This blog gives you the latest topical news plus some informal comments on them from ShareSoc’s directors and other contributors. These are the personal comments of the authors and not necessarily the considered views of ShareSoc. The writers may hold shares in the companies mentioned. You can add your own comments on the blog posts, but note that ShareSoc reserves the right to remove or edit comments where they are inappropriate or defamatory.

Persimmon AGM Voting Recommendations

ShareSoc has issued the following press release:

ShareSoc is opposed to the Remuneration Policy of Persimmon Plc. We therefore recommend VOTING AGAINST the Persimmon AGM resolutions as follows: Remuneration Policy (Resolution No. 2), Remuneration Report (No. 3), Remuneration Committee Chair Jonathan Davie (No. 8) and the 2017 Performance Share Plan (No. 14).

How can the Remuneration Report almost completely ignore the existing LTIP awards? There is no mention of the £100 million share scheme for Persimmon CEO Fairburn in the new remuneration policy, other than to say that the previous 2012 plan will most likely vest in full before 31 Dec 2017.

Persimmon have adopted a pathetically inadequate share ownership guideline of 200% of salary. This means the CEO is able to sell all but £2million of his shares whenever he likes. Where is the alignment with shareholders in this approach? How can shareholders be sure that he will be retained and motivated? These points are not discussed in the Remuneration Report, which lamentably fails to get to grips with the key issues of motivation, alignment and succession. The contrast with Berkeley Group is stark.

Persimmon should require executive directors to hold their shares until 2 years after they leave. Such time will enable any legacy issues to show through before the executives cash in their shares. That is the best way to create alignment with shareholders.

The new remuneration policy is a plain vanilla one, with a maximum bonus of 200% salary for the CEO and a performance share plan (LTIP) giving up to 200% of salary (or 300% in some circumstances). ShareSoc considers these ratios to be excessive. ShareSoc’s Remuneration Guidelines suggest these levels should be halved.

The special circumstances of this highly successful company surely require more creativity than this anodyne plan. If the previous plan, which was billed as a ten year plan was so successful, then why was not a similar plan considered again? Although we are opposed to the quantum of payout, there are a number of good points in the structure of the previous plan, which are not included in the new plan.

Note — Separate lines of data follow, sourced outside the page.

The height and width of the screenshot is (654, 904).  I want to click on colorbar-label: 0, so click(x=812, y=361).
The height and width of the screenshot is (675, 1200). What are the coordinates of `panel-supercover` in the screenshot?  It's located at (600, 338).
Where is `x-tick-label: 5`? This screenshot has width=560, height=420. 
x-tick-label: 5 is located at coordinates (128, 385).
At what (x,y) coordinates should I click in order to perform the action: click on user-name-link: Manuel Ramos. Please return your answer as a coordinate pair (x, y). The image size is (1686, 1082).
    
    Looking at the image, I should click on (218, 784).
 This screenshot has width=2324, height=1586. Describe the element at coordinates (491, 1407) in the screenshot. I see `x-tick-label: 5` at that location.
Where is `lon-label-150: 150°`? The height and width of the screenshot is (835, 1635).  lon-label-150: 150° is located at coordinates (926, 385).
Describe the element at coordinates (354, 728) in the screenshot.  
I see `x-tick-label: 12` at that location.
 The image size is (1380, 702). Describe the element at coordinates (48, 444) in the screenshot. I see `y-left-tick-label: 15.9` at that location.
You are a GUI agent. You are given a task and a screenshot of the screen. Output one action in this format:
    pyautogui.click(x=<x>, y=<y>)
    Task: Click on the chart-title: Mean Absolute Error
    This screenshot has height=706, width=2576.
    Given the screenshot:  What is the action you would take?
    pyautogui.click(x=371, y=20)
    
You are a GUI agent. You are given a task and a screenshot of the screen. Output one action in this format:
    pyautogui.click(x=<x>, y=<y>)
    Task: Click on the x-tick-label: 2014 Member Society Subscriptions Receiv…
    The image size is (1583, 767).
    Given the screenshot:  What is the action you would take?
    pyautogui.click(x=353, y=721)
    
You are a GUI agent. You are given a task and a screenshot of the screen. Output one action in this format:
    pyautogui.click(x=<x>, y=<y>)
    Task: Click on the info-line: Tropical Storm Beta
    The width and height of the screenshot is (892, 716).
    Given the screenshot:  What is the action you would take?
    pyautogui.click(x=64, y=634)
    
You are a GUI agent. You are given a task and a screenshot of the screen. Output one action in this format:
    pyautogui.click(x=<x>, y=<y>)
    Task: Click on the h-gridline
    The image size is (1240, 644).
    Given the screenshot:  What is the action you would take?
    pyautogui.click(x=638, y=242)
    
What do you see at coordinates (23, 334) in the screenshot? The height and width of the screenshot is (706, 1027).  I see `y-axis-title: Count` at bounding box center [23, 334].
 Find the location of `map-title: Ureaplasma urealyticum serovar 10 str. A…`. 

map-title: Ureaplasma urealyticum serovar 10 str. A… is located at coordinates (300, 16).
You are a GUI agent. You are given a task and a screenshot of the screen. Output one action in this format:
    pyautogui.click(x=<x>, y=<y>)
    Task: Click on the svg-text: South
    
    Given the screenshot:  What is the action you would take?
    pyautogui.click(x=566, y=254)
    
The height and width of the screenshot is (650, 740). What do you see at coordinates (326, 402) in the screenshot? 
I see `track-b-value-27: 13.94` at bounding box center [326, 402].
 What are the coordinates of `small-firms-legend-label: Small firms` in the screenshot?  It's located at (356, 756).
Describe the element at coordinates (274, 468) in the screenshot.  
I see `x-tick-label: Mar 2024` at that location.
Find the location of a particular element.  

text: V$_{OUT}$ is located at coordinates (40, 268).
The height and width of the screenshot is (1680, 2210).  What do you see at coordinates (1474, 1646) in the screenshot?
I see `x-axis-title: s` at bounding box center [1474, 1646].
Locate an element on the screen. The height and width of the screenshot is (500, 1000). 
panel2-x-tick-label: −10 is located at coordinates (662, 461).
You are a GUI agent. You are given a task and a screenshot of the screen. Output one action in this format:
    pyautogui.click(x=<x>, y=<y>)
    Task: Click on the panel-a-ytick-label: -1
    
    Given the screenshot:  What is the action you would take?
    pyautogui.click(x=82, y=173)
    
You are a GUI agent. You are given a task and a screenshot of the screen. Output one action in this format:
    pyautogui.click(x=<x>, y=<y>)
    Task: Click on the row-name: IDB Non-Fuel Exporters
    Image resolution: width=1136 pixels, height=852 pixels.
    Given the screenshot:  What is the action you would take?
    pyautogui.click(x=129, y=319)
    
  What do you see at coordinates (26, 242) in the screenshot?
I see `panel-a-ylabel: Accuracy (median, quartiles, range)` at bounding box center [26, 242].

Last year ShareSoc criticised the increase in the pension allowance to 24% salary, which seemed totally unnecessary in view of the upcoming £100 million share plan bonanza. Sadly this year we see no reduction in the pension allowance for the current directors, although there is a sop: new directors will receive the same level of pension as other employees. It is a pity that the existing directors did not step up to the plate and volunteer to drop their enhanced pension. This is just unnecessary icing on the cake, excessive greed and deserves all the criticism that can be levied!